Ibiza

Soporifique.

Je gage que France 2 a encore davantage ressenti, les derniers temps, le complexe d’infériorité que la télévision dite de service public (tu parles !) nourrit envers sa plus riche concurrente, fleuron du groupe Bouygues et du capitalisme décérébrant. TF1 programmant régulièrement, les dimanches soirs, les plus épouvantables succès de la bêtise franchouillarde et se taillant la part du lion avec les pitreries de Franck Dubosc et de ses épigones, la deuxième chaîne, en une manœuvre d’une audace inouïe, a mis habilement en place, hier soir, un film du même genre.

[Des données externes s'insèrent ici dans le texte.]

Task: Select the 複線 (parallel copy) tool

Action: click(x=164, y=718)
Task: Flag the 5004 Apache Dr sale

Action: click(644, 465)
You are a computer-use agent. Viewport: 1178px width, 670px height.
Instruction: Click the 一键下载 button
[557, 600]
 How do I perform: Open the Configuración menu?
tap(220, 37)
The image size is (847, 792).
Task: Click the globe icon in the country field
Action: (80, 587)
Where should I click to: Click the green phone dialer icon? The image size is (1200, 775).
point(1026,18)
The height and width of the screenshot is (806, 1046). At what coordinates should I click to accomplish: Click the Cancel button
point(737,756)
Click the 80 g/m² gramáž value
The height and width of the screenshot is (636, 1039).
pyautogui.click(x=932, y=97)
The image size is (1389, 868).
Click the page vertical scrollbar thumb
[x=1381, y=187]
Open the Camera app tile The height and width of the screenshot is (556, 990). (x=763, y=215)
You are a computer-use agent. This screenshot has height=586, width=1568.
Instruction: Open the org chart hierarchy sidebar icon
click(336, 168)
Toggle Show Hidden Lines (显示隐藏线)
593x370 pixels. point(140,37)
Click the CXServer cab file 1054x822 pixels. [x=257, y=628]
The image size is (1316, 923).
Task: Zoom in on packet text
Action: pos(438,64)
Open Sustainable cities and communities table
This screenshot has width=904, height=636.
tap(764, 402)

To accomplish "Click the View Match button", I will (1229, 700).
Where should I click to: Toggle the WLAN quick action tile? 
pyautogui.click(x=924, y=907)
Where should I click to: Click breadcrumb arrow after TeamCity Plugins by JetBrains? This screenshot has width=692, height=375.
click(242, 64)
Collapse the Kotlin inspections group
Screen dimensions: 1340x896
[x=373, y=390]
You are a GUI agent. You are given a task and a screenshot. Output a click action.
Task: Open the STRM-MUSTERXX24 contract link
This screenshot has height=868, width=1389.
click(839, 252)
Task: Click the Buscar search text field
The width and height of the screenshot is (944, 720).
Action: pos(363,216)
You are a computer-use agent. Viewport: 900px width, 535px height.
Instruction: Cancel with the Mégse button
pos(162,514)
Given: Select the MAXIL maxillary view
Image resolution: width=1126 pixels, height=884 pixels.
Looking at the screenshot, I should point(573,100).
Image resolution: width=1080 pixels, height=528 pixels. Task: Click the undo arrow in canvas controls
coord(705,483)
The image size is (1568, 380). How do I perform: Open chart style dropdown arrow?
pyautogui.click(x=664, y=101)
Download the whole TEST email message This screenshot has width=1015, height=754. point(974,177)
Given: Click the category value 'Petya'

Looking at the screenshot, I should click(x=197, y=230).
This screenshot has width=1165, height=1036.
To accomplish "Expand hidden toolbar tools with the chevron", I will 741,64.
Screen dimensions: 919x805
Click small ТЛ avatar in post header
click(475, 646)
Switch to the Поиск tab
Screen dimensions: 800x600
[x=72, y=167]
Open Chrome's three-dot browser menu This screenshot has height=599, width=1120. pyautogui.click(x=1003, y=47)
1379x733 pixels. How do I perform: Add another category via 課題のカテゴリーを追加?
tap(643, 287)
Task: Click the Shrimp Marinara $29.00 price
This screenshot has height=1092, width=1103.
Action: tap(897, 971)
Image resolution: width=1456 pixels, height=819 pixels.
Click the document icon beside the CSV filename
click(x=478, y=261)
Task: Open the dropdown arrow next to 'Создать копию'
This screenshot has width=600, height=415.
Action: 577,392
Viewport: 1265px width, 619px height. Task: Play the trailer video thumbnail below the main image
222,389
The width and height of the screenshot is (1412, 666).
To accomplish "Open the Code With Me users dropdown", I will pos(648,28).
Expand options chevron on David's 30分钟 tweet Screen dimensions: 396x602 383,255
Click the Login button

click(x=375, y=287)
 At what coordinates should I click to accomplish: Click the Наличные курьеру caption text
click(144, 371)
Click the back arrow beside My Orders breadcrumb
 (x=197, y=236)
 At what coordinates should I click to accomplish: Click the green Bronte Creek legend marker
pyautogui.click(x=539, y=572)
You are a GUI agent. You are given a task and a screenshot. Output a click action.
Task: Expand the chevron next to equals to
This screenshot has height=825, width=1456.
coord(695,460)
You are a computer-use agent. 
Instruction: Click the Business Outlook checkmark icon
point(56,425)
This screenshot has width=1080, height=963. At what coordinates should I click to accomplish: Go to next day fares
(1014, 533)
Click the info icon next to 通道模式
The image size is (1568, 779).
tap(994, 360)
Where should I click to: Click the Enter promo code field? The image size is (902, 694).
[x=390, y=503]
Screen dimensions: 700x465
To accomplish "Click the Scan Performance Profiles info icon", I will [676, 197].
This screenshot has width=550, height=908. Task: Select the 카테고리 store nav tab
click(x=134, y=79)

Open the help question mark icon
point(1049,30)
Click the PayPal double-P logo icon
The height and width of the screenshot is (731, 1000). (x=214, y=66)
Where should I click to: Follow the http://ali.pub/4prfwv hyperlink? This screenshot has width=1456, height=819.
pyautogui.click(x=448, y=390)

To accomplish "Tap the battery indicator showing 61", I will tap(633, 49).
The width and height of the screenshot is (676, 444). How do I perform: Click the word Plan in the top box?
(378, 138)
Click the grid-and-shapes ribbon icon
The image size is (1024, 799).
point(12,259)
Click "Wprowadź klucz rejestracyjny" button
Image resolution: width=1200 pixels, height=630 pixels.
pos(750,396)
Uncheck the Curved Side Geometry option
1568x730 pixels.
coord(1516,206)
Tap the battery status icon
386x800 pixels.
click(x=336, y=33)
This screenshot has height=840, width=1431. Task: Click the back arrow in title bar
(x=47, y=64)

Ça s’appelle Ibiza, ce qui est un bon produit d’appel (y’a du soleil et des nanas !) et c’est réalisé (si l’on peut dire) par un certain Arnaud Lemort, dont je découvre qu’il a écrit des sketches pour des émissions rigolardes de Laurent Ruquier et qu’il a mis en scène trois films en dix ans, celui-ci étant le dernier en date. Comme ce n’est certainement pas le renom du cinéaste qui aurait pu faire courir les foules (d’ailleurs, y a-t-il aujourd’hui un réalisateur qui puisse accomplir ce genre de miracles ?), la production a employé des armes lourdes : Christian Clavier, qui prostitue depuis vingt ans un talent qui fut réel et Mathilde Seigner qui suit à peu près la même spirale. Et puis un type qui connaît à mes yeux, un succès invraisemblable auprès du public vieillissant ravi et inquiété tout à la fois par son allure bestiale, JoeyStarr qui a, je pense, depuis longtemps, cessé de niquer sa mère, charmant gazouillis qui l’a fait connaître. Avec Olivier Marchal en cadeau bonus, voilà la distribution bouclée.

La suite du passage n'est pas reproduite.